I needed a tool to scan receipts for warranties and returns (not just adding them to my camera roll only to be lost among the pictures). This is mainly an app I used on the phone as it makes it painless to scan, fix the image and upload it to a folder in the cloud.
In the iPad it is easier to sort and check your scans though, making it easy to review scanned documents from the phone.
If you don’t need something so fancy, Dropbox app has a feature to detect scanned documents included in your pictures, which may be a better option instead of a full featured app.
You can try Scanbot on the free version if you don’t use Dropbox for example.
Out of others I tried, BaconReader is my top Reddit client. I really like the dual pane navigation BaconReader presents, without being too fancy. Subscriptions, dark mode, multiple accounts, image uploads, among others.
In contrast for example, the official Reddit Client of Beam just look and work like an upscaled iPhone app, wasting valuable screen space on the iPad.
Why it is a great option in the iPad? Dual pane, adjustable text size, left or right hand mode for the panes are among the features that won me over.
It has extras such as different font size and fonts depending on the type of content, more updates and a more polished feeling.
If you neither know nor care what SSH is you can skip this one.
If you need to manage servers through SSH though, there is no better option than prompt.
You can save your most used commands as clips and reuse them. It also supports key generation and management. Easy to quickly connect and sort issues, run maintenance, or other tasks. You can work on the iPad, creating commands and then sync them to the phone.
I was too frustrated with the limited browser options even Chrome gave me. You can’t download files to where you want. Most pages insist on giving you their mobile versions even if you are using a 12.9” device (Why would this be the case still?). You mostly choose one for sync options since they all use the same engine and no addons. Enter iCabMobile.
With it, you can customize gestures, user agents (yay, no more loading mobile versions in a laptop replacement device). There’s even a version of Firebug and you can actually inspect the source code, among several other add ons (Convert to epub, view google cached copy).
It is notable that the scrolling feels weird in it, and sometimes I had graphical glitches or performance issues.

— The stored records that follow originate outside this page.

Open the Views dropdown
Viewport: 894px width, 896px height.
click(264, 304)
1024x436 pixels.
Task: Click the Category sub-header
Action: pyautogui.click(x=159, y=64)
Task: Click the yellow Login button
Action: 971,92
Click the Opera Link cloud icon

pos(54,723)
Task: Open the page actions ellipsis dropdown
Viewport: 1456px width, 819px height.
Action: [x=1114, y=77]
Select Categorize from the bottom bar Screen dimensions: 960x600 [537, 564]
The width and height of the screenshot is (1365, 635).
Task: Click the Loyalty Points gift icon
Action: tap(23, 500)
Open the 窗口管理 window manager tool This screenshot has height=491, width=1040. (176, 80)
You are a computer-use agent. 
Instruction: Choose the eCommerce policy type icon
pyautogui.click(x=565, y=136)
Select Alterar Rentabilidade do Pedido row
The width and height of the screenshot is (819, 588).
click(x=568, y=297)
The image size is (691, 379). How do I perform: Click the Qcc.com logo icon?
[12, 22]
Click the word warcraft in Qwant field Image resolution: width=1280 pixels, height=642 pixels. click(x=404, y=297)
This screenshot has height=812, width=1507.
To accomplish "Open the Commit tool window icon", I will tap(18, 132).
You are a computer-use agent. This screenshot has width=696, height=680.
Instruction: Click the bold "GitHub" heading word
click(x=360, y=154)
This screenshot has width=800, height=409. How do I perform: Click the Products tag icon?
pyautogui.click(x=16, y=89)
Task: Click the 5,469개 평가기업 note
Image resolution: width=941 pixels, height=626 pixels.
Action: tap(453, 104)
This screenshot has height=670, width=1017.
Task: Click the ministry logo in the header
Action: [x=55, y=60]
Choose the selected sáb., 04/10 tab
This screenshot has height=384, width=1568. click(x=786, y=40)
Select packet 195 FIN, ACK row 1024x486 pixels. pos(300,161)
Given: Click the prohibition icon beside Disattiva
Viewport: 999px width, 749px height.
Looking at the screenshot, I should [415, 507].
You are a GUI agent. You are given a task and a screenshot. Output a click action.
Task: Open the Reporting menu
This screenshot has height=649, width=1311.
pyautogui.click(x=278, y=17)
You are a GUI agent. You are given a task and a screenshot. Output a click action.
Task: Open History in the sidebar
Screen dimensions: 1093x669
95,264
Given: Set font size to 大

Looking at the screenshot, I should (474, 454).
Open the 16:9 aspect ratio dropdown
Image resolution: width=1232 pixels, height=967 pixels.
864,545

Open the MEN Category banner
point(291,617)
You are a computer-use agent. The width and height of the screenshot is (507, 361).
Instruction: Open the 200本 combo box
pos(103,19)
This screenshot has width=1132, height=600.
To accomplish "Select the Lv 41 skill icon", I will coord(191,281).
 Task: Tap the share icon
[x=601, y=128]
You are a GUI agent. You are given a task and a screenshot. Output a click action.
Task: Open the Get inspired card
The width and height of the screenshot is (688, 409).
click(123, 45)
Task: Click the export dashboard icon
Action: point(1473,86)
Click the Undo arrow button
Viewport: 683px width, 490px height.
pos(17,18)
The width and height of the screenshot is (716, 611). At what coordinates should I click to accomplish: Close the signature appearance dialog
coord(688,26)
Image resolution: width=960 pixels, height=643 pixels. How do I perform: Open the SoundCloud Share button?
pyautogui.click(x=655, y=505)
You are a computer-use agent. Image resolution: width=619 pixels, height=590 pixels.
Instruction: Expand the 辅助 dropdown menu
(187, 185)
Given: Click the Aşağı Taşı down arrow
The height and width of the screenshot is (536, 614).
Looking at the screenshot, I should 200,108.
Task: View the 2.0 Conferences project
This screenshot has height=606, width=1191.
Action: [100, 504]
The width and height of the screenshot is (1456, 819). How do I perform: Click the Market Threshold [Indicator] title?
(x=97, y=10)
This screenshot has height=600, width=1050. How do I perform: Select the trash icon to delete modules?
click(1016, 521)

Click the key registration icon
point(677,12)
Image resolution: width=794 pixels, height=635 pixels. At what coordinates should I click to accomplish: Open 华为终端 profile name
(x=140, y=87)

The feature set more than makes up for it though for when you need a more powerful browser on the go.
The ProCreate of photography and the why of Lyra loving it so much.
Not only can it open RAW files, you can retouch using the Apple Pencil with layers, merge HDR images, use adjustment layers (a must!) open PSD files or RAW files from your cloud drive and so much more (the feature list is impressive).
It may very well be replacing Photoshop, and if the rumors are true, Lightroom as well. Or so Lyra says.
Anyway, working on the go with a iOS equivalent to Photoshop is a reality, and with the Apple Pencil Lyra does not need to lug her Wacom around.